Lynn got turned onto the Paleo Diet by the Cardinals’ personal chef, who cooks the day-to-day meals for the team. “My wife and I asked him for a good way to eat, considering I didn’t like your normal starve-yourself-eat-salads [approach],” he says. “We got him to put something together so I would have energy.” Lynn had so much energy while dieting, in fact, that the ace says he continued to work out up to two hours per day, five days per week.
“I would say the first week or two, I always felt hungry,” he admits. “But then my body just adjusted, and I started feeling better. The next thing you know, I wasn’t craving anything, and I didn’t feel hungry. And when I ate something different, I wouldn’t feel good—I’d want the healthy stuff.”
Of course, dropping 30 pounds wasn’t a total cake (or cake-less) walk for Lynn. “For me, the hardest thing was pizza,” says the Ole Miss alum. “You always want to eat pizza and watch football, especially on the offseason. But instead, we baked chicken wings in the healthiest way we could: with olive oil, salt and pepper, and no ranch.”
Today, Lynn still follows a modified Paleo Diet, eating more complex carbs now that he no longer needs to lose weight and plays up to seven games per week. “You get into the season, and you have to have some carbs to keep your energy up,” he says. “We have Luvo [a company that makes packaged, low-calorie, nutrient-dense entrees] send pre-made meals, and I just throw them in my bag, and they have everything I need to feel good for lunch. At the field, I’ll still eat burgers, but with no bun or a half a bun, and I still try to stay away from too many potatoes.”

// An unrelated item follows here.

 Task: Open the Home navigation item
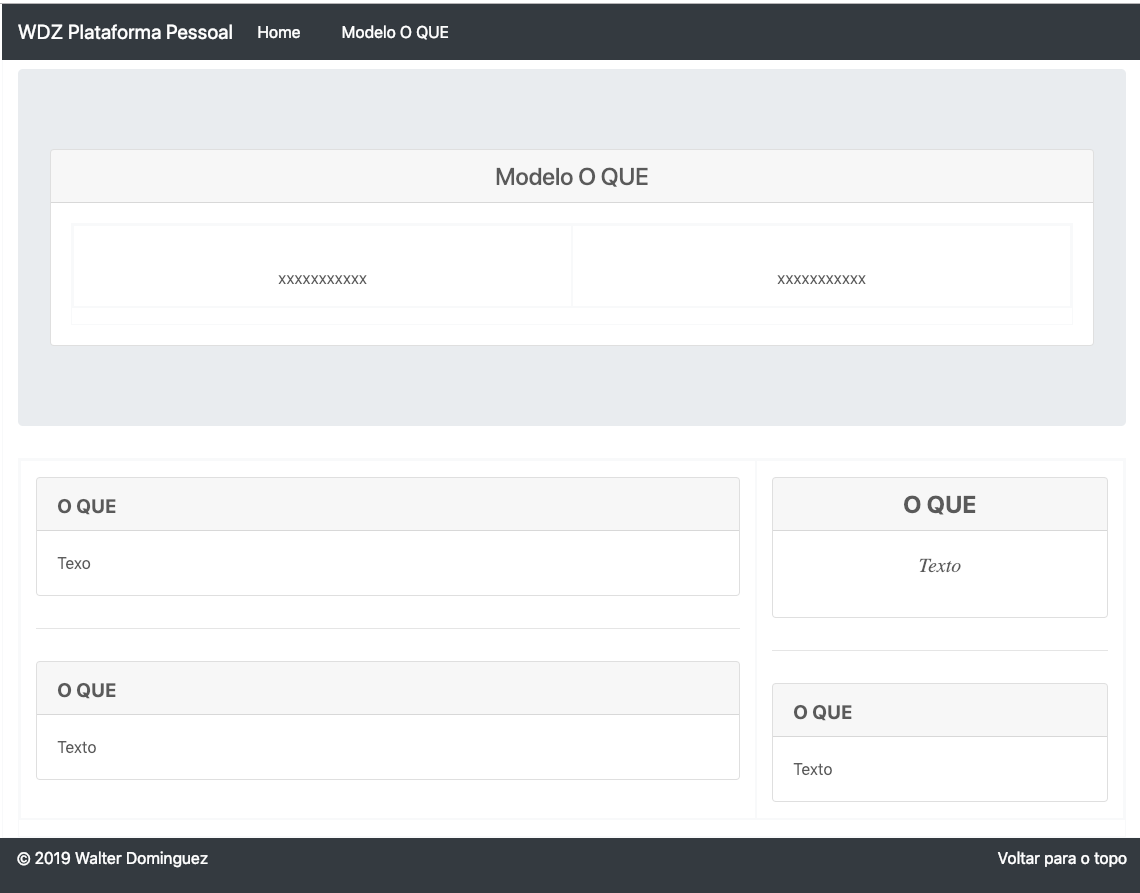[x=278, y=32]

Lynn says his diet has not only helped him to lose weight, it has also transformed his game, especially now that he has 30 fewer pounds of fat on the field to play with. “Every day, I have the energy I need to be productive, whether that’s in between starts or starts,” he says. “I feel strong for my starts, but the days in between when you have your workouts, I just feel more energized, and I’m able to do more things—I’m ready to do more things.”
As to what he’s ready to do with the Cardinals this year, only time will tell. But, Lynn says, a third run at the World Series would be nice. And maybe then will he have his pizza on one NFL Sunday, along with some real, deep-fried, 21st-century chicken wings.